→ **Exercise**
Please reproduce, exactly and in full, the lines from the one containing "Got it! [button] (549, 2543)" to the end of the material below.

→ **Extracted entries**
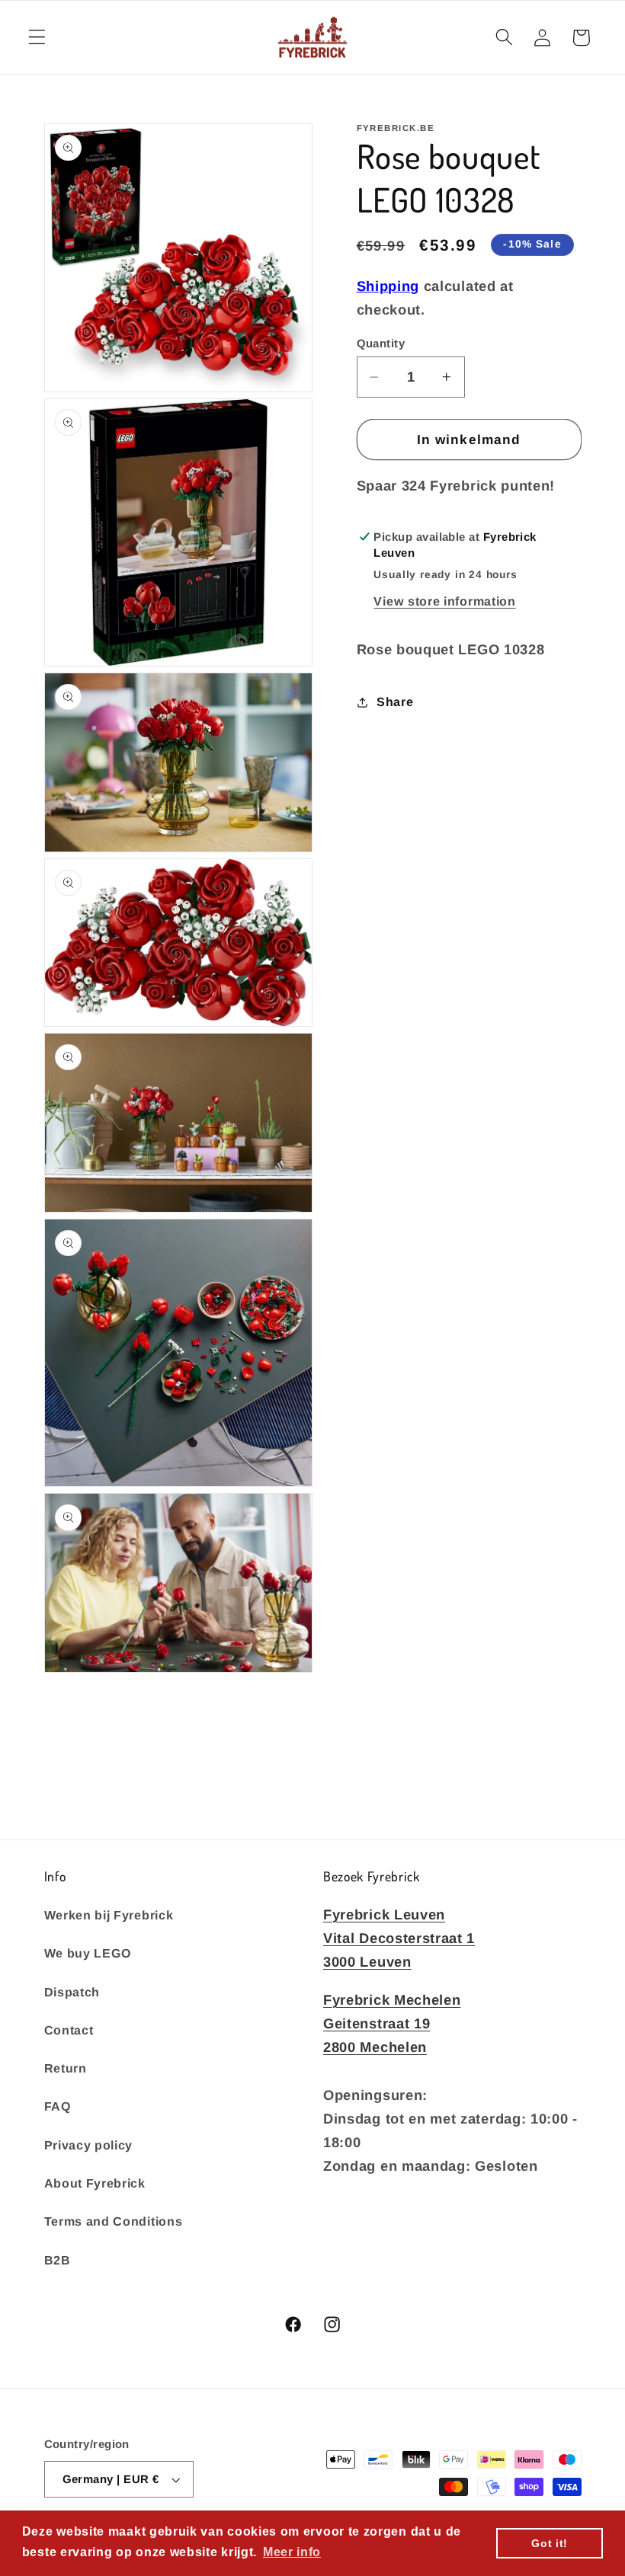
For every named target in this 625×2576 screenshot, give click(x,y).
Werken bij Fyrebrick (109, 1915)
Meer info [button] (292, 2552)
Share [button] (395, 701)
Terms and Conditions (113, 2221)
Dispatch (72, 1992)
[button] (37, 37)
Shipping (388, 286)
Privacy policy (88, 2145)
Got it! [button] (549, 2543)
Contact (69, 2030)
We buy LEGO (88, 1953)
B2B (57, 2260)
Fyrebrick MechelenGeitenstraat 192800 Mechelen (391, 2023)
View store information (444, 601)
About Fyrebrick (95, 2183)
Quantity (381, 343)
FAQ (58, 2106)
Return (65, 2068)
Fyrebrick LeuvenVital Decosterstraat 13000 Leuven (399, 1938)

→ **Task response**
Got it! [button] (549, 2543)
Contact (69, 2030)
We buy LEGO (88, 1953)
B2B (57, 2260)
Fyrebrick MechelenGeitenstraat 192800 Mechelen (391, 2023)
View store information (444, 601)
About Fyrebrick (95, 2183)
Quantity (381, 343)
FAQ (58, 2106)
Return (65, 2068)
Fyrebrick LeuvenVital Decosterstraat 13000 Leuven (399, 1938)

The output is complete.